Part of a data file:
────────

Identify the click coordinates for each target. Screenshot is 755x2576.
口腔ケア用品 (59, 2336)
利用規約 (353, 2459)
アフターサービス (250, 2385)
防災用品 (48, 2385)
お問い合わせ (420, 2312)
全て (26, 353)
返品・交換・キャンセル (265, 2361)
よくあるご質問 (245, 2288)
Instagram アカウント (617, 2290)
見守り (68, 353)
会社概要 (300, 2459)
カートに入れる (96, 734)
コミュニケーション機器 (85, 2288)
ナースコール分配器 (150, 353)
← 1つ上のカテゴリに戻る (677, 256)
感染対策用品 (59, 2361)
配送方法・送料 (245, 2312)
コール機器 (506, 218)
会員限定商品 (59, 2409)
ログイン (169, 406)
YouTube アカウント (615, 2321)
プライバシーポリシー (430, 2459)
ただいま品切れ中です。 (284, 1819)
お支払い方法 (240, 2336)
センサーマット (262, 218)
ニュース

────────

Task: Put the records above into a numbered list, leaving out any blank lines.

Task solution:
1. Identify the click coordinates for each target. Screenshot is 755x2576.
2. 口腔ケア用品 (59, 2336)
3. 利用規約 (353, 2459)
4. アフターサービス (250, 2385)
5. 防災用品 (48, 2385)
6. お問い合わせ (420, 2312)
7. 全て (26, 353)
8. 返品・交換・キャンセル (265, 2361)
9. よくあるご質問 (245, 2288)
10. Instagram アカウント (617, 2290)
11. 見守り (68, 353)
12. 会社概要 (300, 2459)
13. カートに入れる (96, 734)
14. コミュニケーション機器 (85, 2288)
15. ナースコール分配器 (150, 353)
16. ← 1つ上のカテゴリに戻る (677, 256)
17. 感染対策用品 (59, 2361)
18. 配送方法・送料 (245, 2312)
19. コール機器 (506, 218)
20. 会員限定商品 (59, 2409)
21. ログイン (169, 406)
22. YouTube アカウント (615, 2321)
23. プライバシーポリシー (430, 2459)
24. ただいま品切れ中です。 (284, 1819)
25. お支払い方法 (240, 2336)
26. センサーマット (262, 218)
27. ニュース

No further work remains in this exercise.